### INSTRUCTIONS FOR THE TASK
Reproduce exactly the lines from the one that holds "Task: Click the red heart emoji in tweet" through the last line of the entries, both ends included, but not the pictures.

### RECORDS PROVIDED
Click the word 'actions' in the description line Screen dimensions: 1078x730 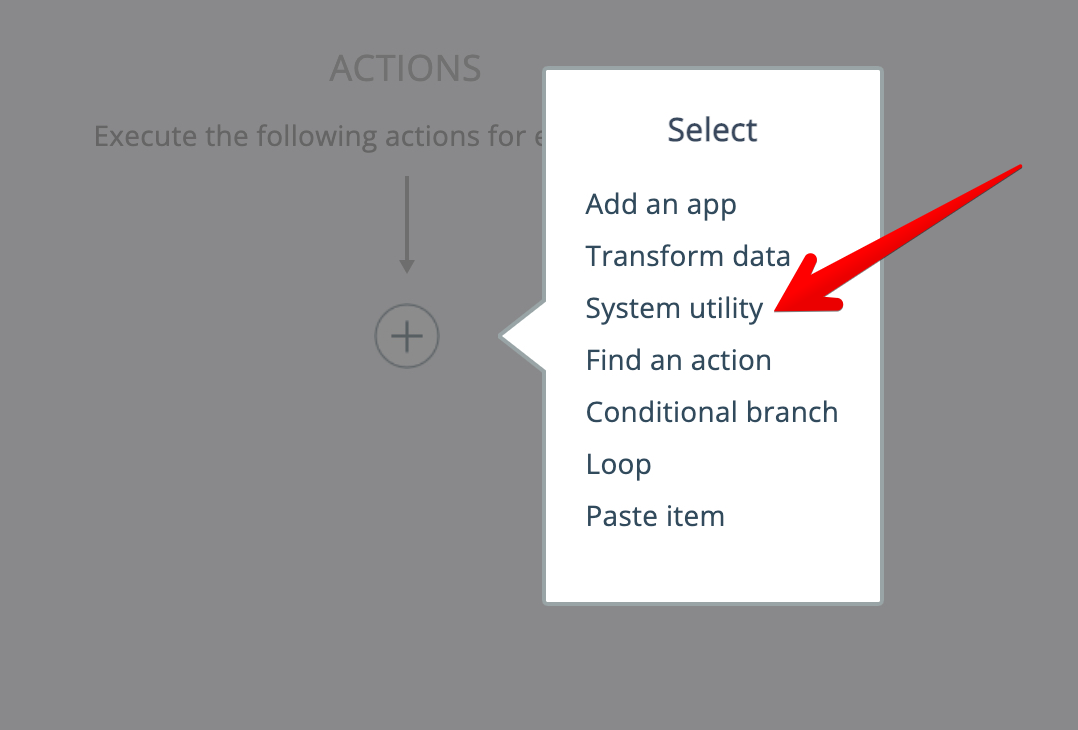pyautogui.click(x=435, y=136)
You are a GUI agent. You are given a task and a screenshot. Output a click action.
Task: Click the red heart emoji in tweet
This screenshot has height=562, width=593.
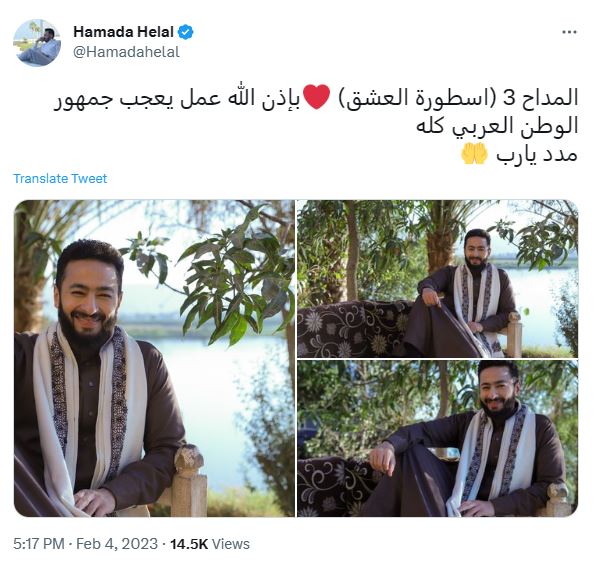point(317,97)
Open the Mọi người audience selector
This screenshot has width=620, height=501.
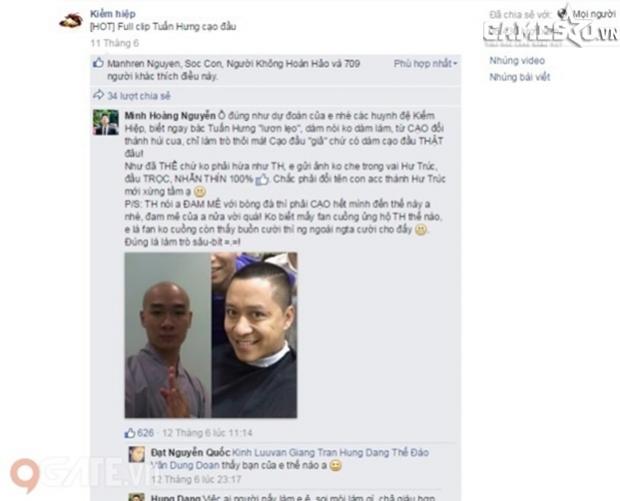pyautogui.click(x=594, y=14)
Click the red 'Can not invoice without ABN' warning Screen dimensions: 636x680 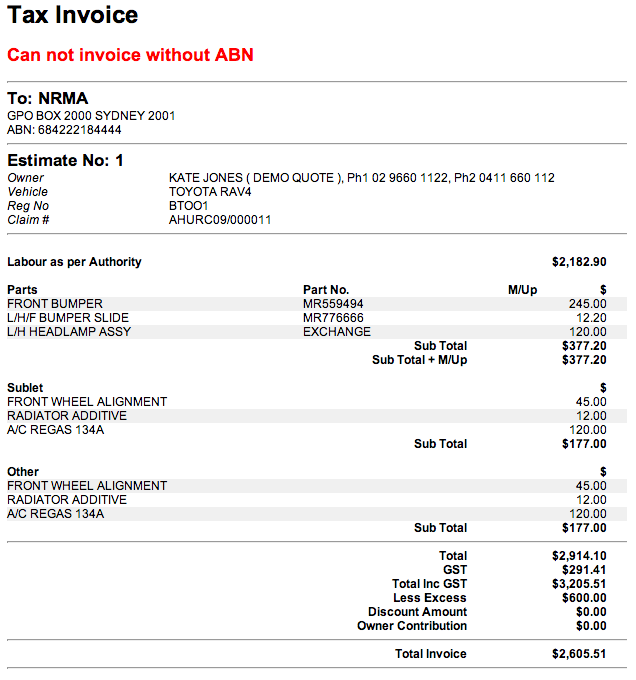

### FINAL ANSWER
Task: Click the red heart emoji in tweet
This screenshot has height=562, width=593.
point(317,97)
Open the Mọi người audience selector
This screenshot has width=620, height=501.
pyautogui.click(x=594, y=14)
Click the red 'Can not invoice without ABN' warning Screen dimensions: 636x680 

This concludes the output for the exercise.